Saved data entries

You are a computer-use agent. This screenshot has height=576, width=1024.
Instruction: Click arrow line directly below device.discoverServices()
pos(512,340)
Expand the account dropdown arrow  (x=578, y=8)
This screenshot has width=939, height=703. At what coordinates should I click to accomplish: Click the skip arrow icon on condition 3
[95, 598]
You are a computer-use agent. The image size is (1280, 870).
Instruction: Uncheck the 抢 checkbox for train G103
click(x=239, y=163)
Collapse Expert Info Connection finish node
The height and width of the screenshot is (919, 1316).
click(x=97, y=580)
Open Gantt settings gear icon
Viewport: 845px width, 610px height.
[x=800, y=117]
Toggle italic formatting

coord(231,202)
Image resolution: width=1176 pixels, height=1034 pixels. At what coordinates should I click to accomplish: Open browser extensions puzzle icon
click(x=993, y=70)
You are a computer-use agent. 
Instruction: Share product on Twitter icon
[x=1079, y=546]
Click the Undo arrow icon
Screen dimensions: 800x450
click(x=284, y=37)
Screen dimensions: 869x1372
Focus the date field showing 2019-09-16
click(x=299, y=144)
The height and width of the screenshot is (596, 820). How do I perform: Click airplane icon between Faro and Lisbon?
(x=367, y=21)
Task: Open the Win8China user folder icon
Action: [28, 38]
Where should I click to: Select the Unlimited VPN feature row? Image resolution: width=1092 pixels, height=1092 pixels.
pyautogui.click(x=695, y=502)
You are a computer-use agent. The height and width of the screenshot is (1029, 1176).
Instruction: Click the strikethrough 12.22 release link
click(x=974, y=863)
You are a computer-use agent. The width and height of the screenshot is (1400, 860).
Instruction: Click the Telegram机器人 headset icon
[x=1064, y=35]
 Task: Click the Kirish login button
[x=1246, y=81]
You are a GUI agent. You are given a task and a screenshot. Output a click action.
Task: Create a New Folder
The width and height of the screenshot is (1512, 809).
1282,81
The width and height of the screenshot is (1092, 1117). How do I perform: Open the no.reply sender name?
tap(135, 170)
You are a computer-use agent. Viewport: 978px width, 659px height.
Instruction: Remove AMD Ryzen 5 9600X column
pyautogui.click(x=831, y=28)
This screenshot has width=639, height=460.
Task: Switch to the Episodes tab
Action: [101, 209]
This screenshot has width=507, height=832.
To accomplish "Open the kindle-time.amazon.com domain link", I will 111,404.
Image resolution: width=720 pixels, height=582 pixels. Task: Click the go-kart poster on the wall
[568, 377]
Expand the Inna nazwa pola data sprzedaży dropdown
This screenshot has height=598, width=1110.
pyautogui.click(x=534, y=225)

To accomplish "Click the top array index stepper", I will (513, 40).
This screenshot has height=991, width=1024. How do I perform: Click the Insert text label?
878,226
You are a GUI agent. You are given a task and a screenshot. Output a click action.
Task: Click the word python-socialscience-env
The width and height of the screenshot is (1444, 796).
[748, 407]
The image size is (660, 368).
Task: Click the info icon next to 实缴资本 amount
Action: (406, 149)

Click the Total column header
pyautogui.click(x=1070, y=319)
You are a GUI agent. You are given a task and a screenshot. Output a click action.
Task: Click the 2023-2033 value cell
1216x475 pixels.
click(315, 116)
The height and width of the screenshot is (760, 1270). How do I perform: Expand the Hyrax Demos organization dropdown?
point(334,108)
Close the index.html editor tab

TASK REQUIREMENTS: Reprint the entries above in full, exactly as they are.

EXPECTED ANSWER:
You are a computer-use agent. This screenshot has height=576, width=1024.
Instruction: Click arrow line directly below device.discoverServices()
pos(512,340)
Expand the account dropdown arrow  (x=578, y=8)
This screenshot has width=939, height=703. At what coordinates should I click to accomplish: Click the skip arrow icon on condition 3
[95, 598]
You are a computer-use agent. The image size is (1280, 870).
Instruction: Uncheck the 抢 checkbox for train G103
click(x=239, y=163)
Collapse Expert Info Connection finish node
The height and width of the screenshot is (919, 1316).
click(x=97, y=580)
Open Gantt settings gear icon
Viewport: 845px width, 610px height.
[x=800, y=117]
Toggle italic formatting

coord(231,202)
Image resolution: width=1176 pixels, height=1034 pixels. At what coordinates should I click to accomplish: Open browser extensions puzzle icon
click(x=993, y=70)
You are a computer-use agent. 
Instruction: Share product on Twitter icon
[x=1079, y=546]
Click the Undo arrow icon
Screen dimensions: 800x450
click(x=284, y=37)
Screen dimensions: 869x1372
Focus the date field showing 2019-09-16
click(x=299, y=144)
The height and width of the screenshot is (596, 820). How do I perform: Click airplane icon between Faro and Lisbon?
(x=367, y=21)
Task: Open the Win8China user folder icon
Action: [28, 38]
Where should I click to: Select the Unlimited VPN feature row? Image resolution: width=1092 pixels, height=1092 pixels.
pyautogui.click(x=695, y=502)
You are a computer-use agent. The height and width of the screenshot is (1029, 1176).
Instruction: Click the strikethrough 12.22 release link
click(x=974, y=863)
You are a computer-use agent. The width and height of the screenshot is (1400, 860).
Instruction: Click the Telegram机器人 headset icon
[x=1064, y=35]
 Task: Click the Kirish login button
[x=1246, y=81]
You are a GUI agent. You are given a task and a screenshot. Output a click action.
Task: Create a New Folder
The width and height of the screenshot is (1512, 809).
1282,81
The width and height of the screenshot is (1092, 1117). How do I perform: Open the no.reply sender name?
tap(135, 170)
You are a computer-use agent. Viewport: 978px width, 659px height.
Instruction: Remove AMD Ryzen 5 9600X column
pyautogui.click(x=831, y=28)
This screenshot has width=639, height=460.
Task: Switch to the Episodes tab
Action: [101, 209]
This screenshot has width=507, height=832.
To accomplish "Open the kindle-time.amazon.com domain link", I will 111,404.
Image resolution: width=720 pixels, height=582 pixels. Task: Click the go-kart poster on the wall
[568, 377]
Expand the Inna nazwa pola data sprzedaży dropdown
This screenshot has height=598, width=1110.
pyautogui.click(x=534, y=225)

To accomplish "Click the top array index stepper", I will (513, 40).
This screenshot has height=991, width=1024. How do I perform: Click the Insert text label?
878,226
You are a GUI agent. You are given a task and a screenshot. Output a click action.
Task: Click the word python-socialscience-env
The width and height of the screenshot is (1444, 796).
[748, 407]
The image size is (660, 368).
Task: Click the info icon next to 实缴资本 amount
Action: (406, 149)

Click the Total column header
pyautogui.click(x=1070, y=319)
You are a GUI agent. You are given a task and a screenshot. Output a click action.
Task: Click the 2023-2033 value cell
1216x475 pixels.
click(315, 116)
The height and width of the screenshot is (760, 1270). How do I perform: Expand the Hyrax Demos organization dropdown?
point(334,108)
Close the index.html editor tab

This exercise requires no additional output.